- Vorliegender Text -
═══

Die Ernsthaftigkeit, mit der Kinder Selbstverständliches in Frage stellen und versuchen, sich die Welt zu erklären, überhaupt wahrzunehmen, ist für manche Erwachsene eine wirkliche Herausforderung. Erklärungen und Fragen von Kindern, zumal solchen im Kindergartenalter, klingen in Erwachsenenohren ja tatsächlich manchmal sehr seltsam, witzig oder naiv. Zu schnell neigen Erwachsene in der Folge dazu, kindliche Äußerungen als "kindisch" oder ahnungslos abzutun. Viele echte Gespräche mit Kindern werden schon bevor sie überhaupt beginnen könnten abgewürgt, weil Erwachsene sich erst gar nicht darauf einlassen.

Fließt Wasser aus dem Eis, wenn das Eis taut?

═══

- Bereitgestellte Angaben -
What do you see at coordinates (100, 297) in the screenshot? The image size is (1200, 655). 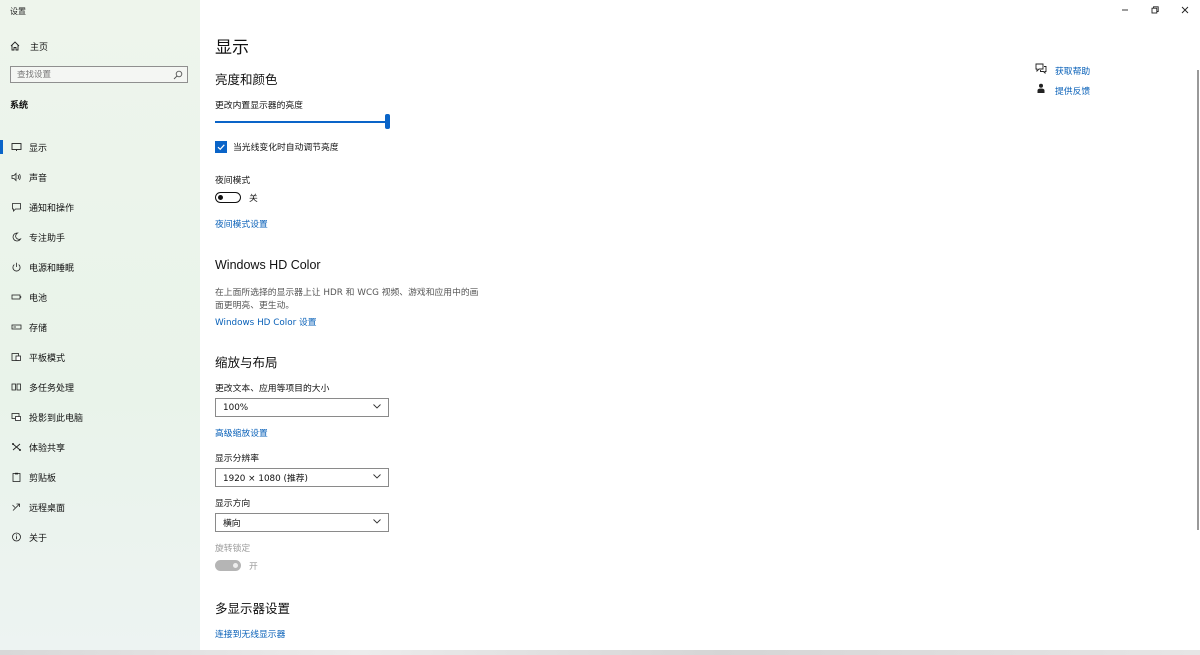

═══

- Deine Aufgaben -
**A.** Wie klingen Erklärungen und Fragen von Kindern laut dem Text über Kinderfragen in Erwachsenenohren manchmal? Nenne alle Adjektive, die er dafür verwendet.
**B.** Warum werden laut dem Text über Kinderfragen viele echte Gespräche mit Kindern schon abgewürgt, bevor sie beginnen könnten?

- Lösungen -
**A.** seltsam, witzig, naiv

**B.** Weil Erwachsene sich erst gar nicht darauf einlassen.